À 27 ans, Anaïs sera chargée de l'animation du pôle agriculture et s'occupera plus précisément de l'activité de maraîchage. Les premiers semis ne sont prévus que début février, mais il y a déjà beaucoup de travail. "Il y a tout le travail en amont de préparation des plans de culture, de préparation du sol, afin de définir le calendrier précis de ce qu'on doit planter et récolter. Ces produits permettront d'alimenter la cantine du collège ou d'autres collectivités ainsi que notre épicerie solidaire. Nous allons également proposer des ventes de paniers de légumes bio."
Passionnée de jardinage, Anaïs a eu beaucoup de mal à trouver du travail ces dernières années. Maman d'une petite fille et séparée du père, elle n'a pas réussi à concilier garde d'enfant et activité professionnelle. "Je n'ai pas de famille dans le secteur donc je n'avais pas de solution de garde pour ma fille. Je n'ai pas le permis de conduire, donc impossible d'aller trouver du travail loin de chez moi. Ici, à Joinville, il y a très peu d'opportunités d'emplois. J'ai réussi à travailler comme femme de chambre ou femme de ménage, mais c'est très cher de prendre une baby-sitter quand on gagne moins d'un SMIC."
Depuis, sa fille a grandi et elle est entrée à l'école. Anaïs a également entendu parler du projet de Nouvelle Équation et de son activité de maraîchage. Une solution idéale pour elle : "C'est très difficile de s'installer en maraîchage. Ceux qui s'installent ont du mal à se sortir ne serait-ce qu'un RSA. Là, je peux faire le métier que j'aime en touchant un SMIC et j'ai la sécurité d'un CDI."
"Un nouveau départ et un nouveau défi"
De son côté, Sandra est en plein travail de peinture. Avec ses collègues, elle prépare la salle qui accueillera début mars l'épicerie sociale et solidaire. Elle a commencé sa carrière comme frigoriste, mais au fil du temps, les opportunités d'emploi se sont faites beaucoup plus rares. "J'ai envoyé des CV de Langres à Saint-Dizier et je n'ai eu que des retours négatifs.
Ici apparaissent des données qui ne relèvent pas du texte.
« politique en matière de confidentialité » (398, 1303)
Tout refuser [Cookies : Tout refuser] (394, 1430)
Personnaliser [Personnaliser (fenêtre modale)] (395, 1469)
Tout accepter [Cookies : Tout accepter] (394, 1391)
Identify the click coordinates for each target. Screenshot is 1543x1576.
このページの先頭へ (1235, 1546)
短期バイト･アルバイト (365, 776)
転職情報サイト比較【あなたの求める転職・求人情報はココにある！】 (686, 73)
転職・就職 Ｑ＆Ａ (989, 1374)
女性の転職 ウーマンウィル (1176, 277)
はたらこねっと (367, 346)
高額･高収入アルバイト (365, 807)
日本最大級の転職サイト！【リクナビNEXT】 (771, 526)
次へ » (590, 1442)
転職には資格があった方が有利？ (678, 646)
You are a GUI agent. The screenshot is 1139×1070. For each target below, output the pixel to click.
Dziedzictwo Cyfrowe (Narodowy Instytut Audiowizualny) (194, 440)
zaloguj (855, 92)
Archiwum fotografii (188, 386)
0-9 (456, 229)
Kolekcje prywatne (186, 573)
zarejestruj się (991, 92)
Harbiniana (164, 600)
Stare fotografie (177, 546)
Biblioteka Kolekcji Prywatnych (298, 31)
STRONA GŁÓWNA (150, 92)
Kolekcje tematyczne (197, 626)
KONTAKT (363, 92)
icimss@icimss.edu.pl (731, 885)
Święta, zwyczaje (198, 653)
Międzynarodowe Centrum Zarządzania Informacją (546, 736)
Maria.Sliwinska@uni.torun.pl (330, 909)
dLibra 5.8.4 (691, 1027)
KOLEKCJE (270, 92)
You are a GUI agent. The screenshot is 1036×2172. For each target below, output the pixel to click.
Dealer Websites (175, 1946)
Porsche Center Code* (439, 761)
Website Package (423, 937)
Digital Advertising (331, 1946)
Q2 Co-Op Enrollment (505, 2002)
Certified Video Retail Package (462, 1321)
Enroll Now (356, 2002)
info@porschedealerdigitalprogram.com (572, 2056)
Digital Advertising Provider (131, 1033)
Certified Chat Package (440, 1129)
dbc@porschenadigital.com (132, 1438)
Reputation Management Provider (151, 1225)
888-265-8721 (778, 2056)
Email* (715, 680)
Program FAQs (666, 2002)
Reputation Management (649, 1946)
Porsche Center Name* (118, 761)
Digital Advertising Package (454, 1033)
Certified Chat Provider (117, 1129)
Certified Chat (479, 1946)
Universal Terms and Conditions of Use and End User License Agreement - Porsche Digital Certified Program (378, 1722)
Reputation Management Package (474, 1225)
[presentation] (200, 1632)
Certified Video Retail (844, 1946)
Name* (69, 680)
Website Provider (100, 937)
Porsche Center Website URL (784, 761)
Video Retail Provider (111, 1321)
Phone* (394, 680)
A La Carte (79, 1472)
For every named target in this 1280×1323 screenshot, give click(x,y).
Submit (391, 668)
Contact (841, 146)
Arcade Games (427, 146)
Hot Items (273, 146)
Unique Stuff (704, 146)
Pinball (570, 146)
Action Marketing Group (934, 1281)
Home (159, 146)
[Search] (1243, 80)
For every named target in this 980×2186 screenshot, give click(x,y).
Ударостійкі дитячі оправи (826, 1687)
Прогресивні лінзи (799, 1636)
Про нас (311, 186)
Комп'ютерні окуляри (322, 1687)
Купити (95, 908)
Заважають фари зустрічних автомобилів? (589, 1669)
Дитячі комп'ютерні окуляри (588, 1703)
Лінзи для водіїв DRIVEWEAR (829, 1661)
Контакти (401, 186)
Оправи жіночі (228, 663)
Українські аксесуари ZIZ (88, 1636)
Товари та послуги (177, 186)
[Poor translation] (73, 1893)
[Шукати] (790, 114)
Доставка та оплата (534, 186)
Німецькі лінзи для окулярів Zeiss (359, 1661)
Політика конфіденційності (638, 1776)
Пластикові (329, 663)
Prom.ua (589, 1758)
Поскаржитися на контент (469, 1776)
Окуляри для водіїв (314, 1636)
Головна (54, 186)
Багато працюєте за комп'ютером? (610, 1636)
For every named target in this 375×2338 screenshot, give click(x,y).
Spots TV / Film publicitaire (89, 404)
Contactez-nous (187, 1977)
Là, aujourd'hui, pour moi, c'est un nouveau départ, un nouveau défi aussi et je pense que ça en vaut vraiment la peine."
À 42 ans, elle entrevoit sa nouvelle activité aux Comptoirs avec beaucoup d'envie. "L'aspect solidarité de cette épicerie, ça m'a vraiment beaucoup intéressé. C'est quelque chose qui manque à Joinville et c'est pour ça que j'y ai toujours cru. On va aussi créer ici un petit coin café avec un ordinateur, du wifi, les journaux... Un petit coin de convivialité ouvert à tous, ça va recréer un lien social et ça déjà, c'est énorme."
Pour beaucoup de ces salariés, le dispositif Territoire zéro chômeur de longue durée permettra à la fois de retrouver un emploi mais aussi du sens à leur activité professionnelle.
Un dispositif encore expérimental
Le financement de ces entreprises est partagé entre l'Etat, le département et également les bénéfices générés par les salariés. Concrétisé par une loi de 2020, il reste encore sous un statut expérimental jusqu'en 2026. En d'autres termes, ces entreprises ont un peu plus de trois ans pour démontrer leur efficacité.
"On est vraiment dans un cadre expérimental, rappelle Martin Gricourt. On va être scrutés de près pour savoir si ces entreprises permettent de faire des économies ou au contraire si elles coûtent plus cher. D'ici là, il faut déjà qu'on ait des résultats afin de pérenniser notre activité."
Aujourd'hui, près de 300 personnes ont été identifiées comme chômeurs de longue durée dans le bassin de Joinville. Les rangs des entreprises à but d'emploi de Joinville pourraient donc grossir dans les prochains mois.